Re: [sqlite] Near misses

2009-06-28 Thread John Machin
On 27/06/2009 7:00 AM, Jean-Christophe Deschamps wrote:
> At 13:25 26/06/2009, you wrote:
> ´¯¯¯
>> I am trying to find words in a dictionary stored in sqlite, and trying
>> a near miss approach.
>> For that I tried an algorithm to create patterns corresponding to
>> Levenshtein distance of 1 (edit distance of 1).
>> That means, one adition, one remotion or one substitution.
>>
>> Any hint on how to speed up this thing?
> `---
> 
> Hi,
> 
> I'm currently finishing an C extension offering, among other functions, 
> a "TYPOS" scalar operator which is meant to perform just that, and a 
> bit more.

There's a strong presumption that it doesn't handle CJK text, but what 
about alphabets other than Latin-based e.g.

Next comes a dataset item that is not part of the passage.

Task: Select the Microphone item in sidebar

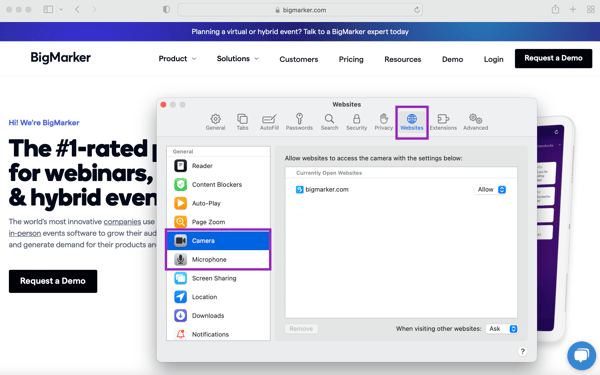Action: tap(218, 259)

Arabic, Cyrillic, Greek, 
Hebrew, ...?

> Internally, it applies a Unicode fold() function,

What does fold() do? Strip off accents/umlauts/etc?

> a Unicode lower() 

upper() might be more suitable; consider the German eszett (U+00DF).

> function and then computes the Damerau-Levenshtein distance between the 
> strings.  It returns the number of insertions, omissions, change and 
> transposition (of adjacent letters only).

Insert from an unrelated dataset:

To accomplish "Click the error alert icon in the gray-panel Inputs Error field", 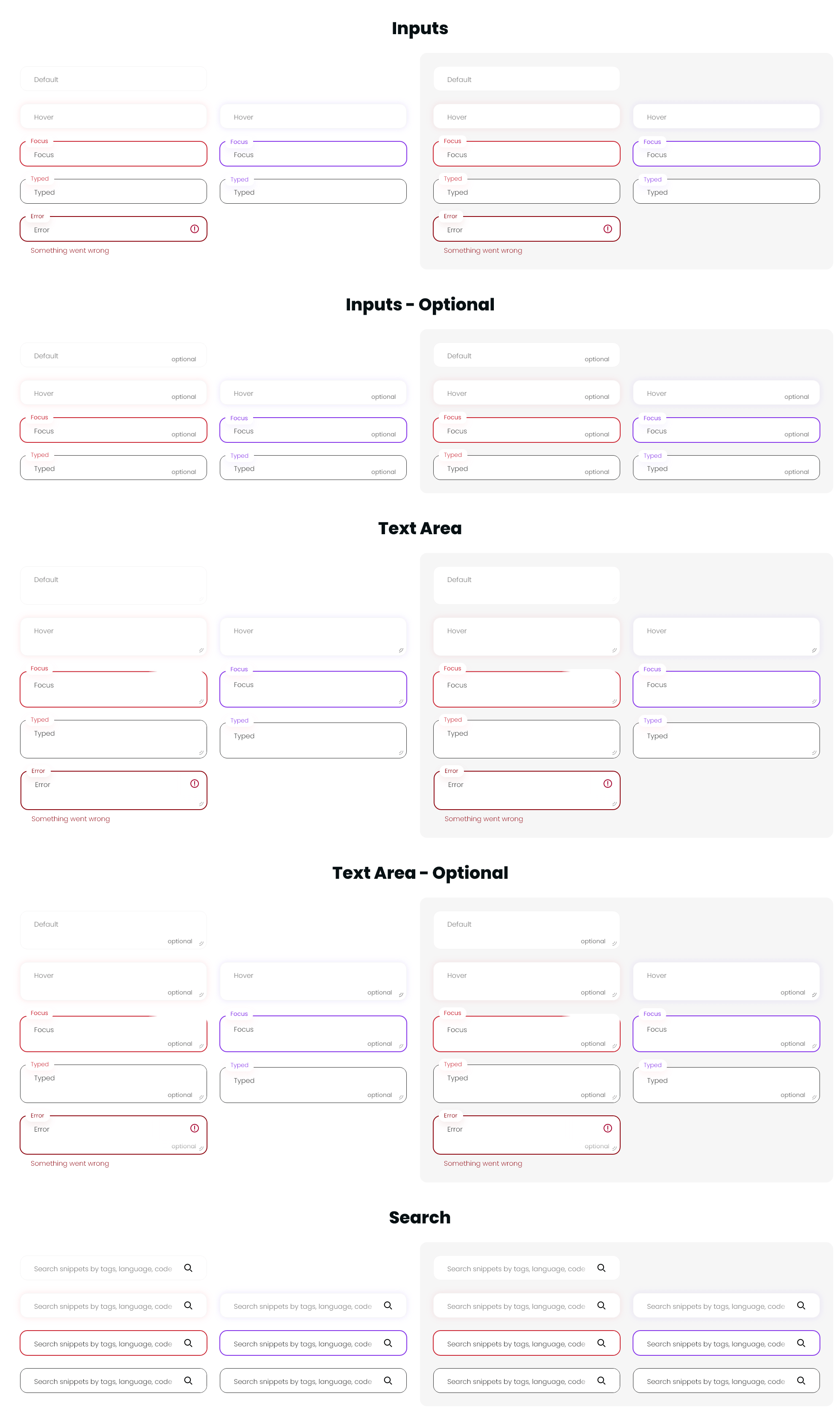I will tap(607, 229).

Consider an additional API which returns a scaled similarity score e.g 
1.0 - float(distance) / max(length(string1), length(string2))

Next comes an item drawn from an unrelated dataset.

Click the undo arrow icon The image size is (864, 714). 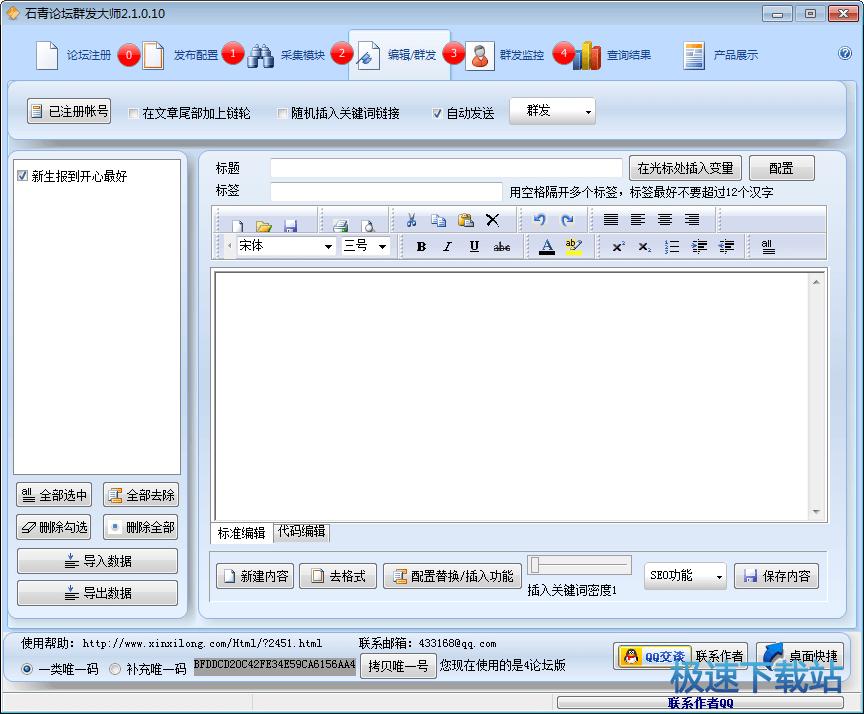click(x=540, y=221)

> If the reference string is 'abcdef', it will return 1 (one typo) for
> 'abdef' missing c
> 'abcudef'   u inserted
> 'abzef' c changed into z
> 'abdcef'c & d exchanged
> 
> It will also accept a trailing '%' in string2 acting as in LIKE.
> 
> You can use it this way:
> 
>select * from t where typos(col, 'levencht%') <= 2;
> 
> or this way
> 
>select typos(str1, str2)
> 
> The code currently makes use of a couple of Win32 functions, which 
> should have Un*x equivalent.  It runs at really decent speed even if I 
> didn't fight for optimization.  It will obviously outperform any SQL 
> solution by a large factor.

Does it use the icu library? What is the memory footprint?

Cheers,
John
___
sqlite-users mailing list
sqlite-users@sqlite.org
http://sqlite.org:8080/cgi-bin/mailman/listinfo/sqlite-users


Re: [sqlite] Near misses

2009-06-28 Thread Alberto Simões
On Fri, Jun 26, 2009 at 10:00 PM, Jean-Christophe
Deschamps wrote:
> Hi,
>
> I'm currently finishing an C extension offering, among other functions,
> a "TYPOS" scalar operator which is meant to perform just that, and a
> bit more.
>
> Internally, it applies a Unicode fold() function, a Unicode lower()
> function and then computes the Damerau-Levenshtein distance between the
> strings.  It returns the number of insertions, omissions, change and
> transposition (of adjacent letters only).
>
> If the reference string is 'abcdef', it will return 1 (one typo) for
> 'abdef'     missing c
> 'abcudef'   u inserted
> 'abzef'     c changed into z
> 'abdcef'    c & d exchanged
>
> It will also accept a trailing '%' in string2 acting as in LIKE.
>
> You can use it this way:
>
>   select * from t where typos(col, 'levencht%') <= 2;
>
> or this way
>
>   select typos(str1, str2)
>
> The code currently makes use of a couple of Win32 functions, which
> should have Un*x equivalent.  It runs at really decent speed even if I
> didn't fight for optimization.  It will obviously outperform any SQL
> solution by a large factor.
>
> I can't promise a very clean version tomorrow but just mail if you're
> interested in the C source. You could tailor it to your precise needs
> easily.

I can't help and test it in the next few days. But I would be happy to
test and give some results about it
Cheers

-- 
Alberto Simões
___
sqlite-users mailing list
sqlite-users@sqlite.org
http://sqlite.org:8080/cgi-bin/mailman/listinfo/sqlite-users


Re: [sqlite] Near misses

2009-06-26 Thread Igor Tandetnik
Alberto Simoes wrote:
> On Fri, Jun 26, 2009 at 3:00 PM, Igor Tandetnik
> wrote:
>> Alberto Simoes wrote:
>>> SELECT DISTINCT(word) FROM dict WHERE word = "ar" OR word = "ca" OR
>>> word LIKE "_car" OR word LIKE "c_r" OR word = "cr" OR word LIKE
>>> "_ar" OR word LIKE "ca_r" OR word LIKE "c_ar" OR word LIKE "ca_" OR
>>> word LIKE "car_";
>>
>> I'd try writing a custom function that figures out whether two words
>> are "close enough" (most of the time, you should be able to declare a
>> negative by looking at just two first characters), then do
>>
>> select word from dict where closeEnough(word, 'car');
>
> Hmms, need to check how to do that. But that would mean call the
> function to all words in the database (110K atm).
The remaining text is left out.